DATA EXCERPTS:
--------------------------------------------------
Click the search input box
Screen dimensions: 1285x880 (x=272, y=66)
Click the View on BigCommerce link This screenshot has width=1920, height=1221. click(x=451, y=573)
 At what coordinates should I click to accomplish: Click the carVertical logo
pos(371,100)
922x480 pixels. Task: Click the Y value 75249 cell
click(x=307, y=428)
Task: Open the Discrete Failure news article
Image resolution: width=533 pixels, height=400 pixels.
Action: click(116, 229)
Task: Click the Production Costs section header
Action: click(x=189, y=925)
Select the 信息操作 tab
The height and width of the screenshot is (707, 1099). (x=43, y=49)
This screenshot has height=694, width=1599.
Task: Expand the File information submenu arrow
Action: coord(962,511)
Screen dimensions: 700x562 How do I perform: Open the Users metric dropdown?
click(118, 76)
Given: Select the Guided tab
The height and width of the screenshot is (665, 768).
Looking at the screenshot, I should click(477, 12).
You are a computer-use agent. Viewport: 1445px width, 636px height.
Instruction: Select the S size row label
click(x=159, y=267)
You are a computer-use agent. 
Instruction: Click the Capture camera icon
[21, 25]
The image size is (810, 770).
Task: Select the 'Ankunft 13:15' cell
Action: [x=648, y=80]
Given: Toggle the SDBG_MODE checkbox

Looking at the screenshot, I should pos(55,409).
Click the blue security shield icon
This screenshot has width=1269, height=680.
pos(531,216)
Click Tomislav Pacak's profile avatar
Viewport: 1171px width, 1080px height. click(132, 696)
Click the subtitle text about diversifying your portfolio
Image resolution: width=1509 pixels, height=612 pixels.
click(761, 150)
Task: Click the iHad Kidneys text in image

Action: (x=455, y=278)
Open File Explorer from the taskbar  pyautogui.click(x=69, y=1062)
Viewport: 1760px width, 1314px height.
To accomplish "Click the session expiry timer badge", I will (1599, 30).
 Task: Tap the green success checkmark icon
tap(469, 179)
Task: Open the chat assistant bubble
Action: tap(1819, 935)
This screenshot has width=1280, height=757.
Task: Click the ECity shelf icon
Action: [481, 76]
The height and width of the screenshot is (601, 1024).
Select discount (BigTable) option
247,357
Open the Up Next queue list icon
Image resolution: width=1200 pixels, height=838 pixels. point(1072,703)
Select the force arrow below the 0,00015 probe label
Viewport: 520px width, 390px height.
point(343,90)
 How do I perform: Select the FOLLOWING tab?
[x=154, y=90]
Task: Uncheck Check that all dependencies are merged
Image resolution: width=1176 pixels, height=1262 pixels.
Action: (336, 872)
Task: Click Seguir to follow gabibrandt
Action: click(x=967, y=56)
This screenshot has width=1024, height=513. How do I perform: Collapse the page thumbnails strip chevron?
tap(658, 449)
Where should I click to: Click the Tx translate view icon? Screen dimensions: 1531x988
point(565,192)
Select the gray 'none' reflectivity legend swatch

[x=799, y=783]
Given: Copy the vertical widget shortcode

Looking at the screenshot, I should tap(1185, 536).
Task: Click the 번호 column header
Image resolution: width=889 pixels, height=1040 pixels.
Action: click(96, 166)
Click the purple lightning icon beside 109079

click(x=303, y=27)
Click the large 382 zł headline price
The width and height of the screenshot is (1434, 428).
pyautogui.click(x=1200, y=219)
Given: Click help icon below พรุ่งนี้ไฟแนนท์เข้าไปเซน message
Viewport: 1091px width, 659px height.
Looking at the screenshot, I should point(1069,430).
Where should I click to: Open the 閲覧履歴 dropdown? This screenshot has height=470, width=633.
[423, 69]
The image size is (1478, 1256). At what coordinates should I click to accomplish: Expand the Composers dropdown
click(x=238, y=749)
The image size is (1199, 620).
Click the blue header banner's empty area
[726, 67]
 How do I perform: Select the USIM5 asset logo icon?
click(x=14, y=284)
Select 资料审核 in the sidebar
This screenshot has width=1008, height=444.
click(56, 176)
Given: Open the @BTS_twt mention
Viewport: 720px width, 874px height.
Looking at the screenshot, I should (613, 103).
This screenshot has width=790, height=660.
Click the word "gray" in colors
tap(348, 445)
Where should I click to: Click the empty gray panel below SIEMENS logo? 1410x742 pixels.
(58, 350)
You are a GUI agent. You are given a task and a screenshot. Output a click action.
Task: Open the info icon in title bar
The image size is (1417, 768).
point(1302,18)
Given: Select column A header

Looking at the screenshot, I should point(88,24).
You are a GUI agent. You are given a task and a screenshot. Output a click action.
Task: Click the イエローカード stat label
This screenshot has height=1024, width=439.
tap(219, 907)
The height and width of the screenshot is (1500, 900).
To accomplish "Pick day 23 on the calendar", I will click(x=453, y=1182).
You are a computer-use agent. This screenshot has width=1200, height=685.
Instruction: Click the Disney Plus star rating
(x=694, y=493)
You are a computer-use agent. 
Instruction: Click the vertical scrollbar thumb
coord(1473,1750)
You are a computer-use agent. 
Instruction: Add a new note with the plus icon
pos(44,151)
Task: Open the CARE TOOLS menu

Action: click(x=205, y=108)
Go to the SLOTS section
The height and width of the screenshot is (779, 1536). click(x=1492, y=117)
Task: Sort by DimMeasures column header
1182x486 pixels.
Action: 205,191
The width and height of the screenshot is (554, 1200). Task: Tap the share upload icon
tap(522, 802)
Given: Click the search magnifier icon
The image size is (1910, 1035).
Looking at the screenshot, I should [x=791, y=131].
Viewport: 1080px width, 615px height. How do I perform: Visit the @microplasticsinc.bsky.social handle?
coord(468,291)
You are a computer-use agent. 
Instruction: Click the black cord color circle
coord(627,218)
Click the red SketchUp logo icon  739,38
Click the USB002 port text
--------------------------------------------------
WHAT TO WORK ON: Your answer should consist of all lines above that include the string "will".

EXERCISE SOLUTION:
To accomplish "Click the session expiry timer badge", I will (1599, 30).
To accomplish "Pick day 23 on the calendar", I will click(x=453, y=1182).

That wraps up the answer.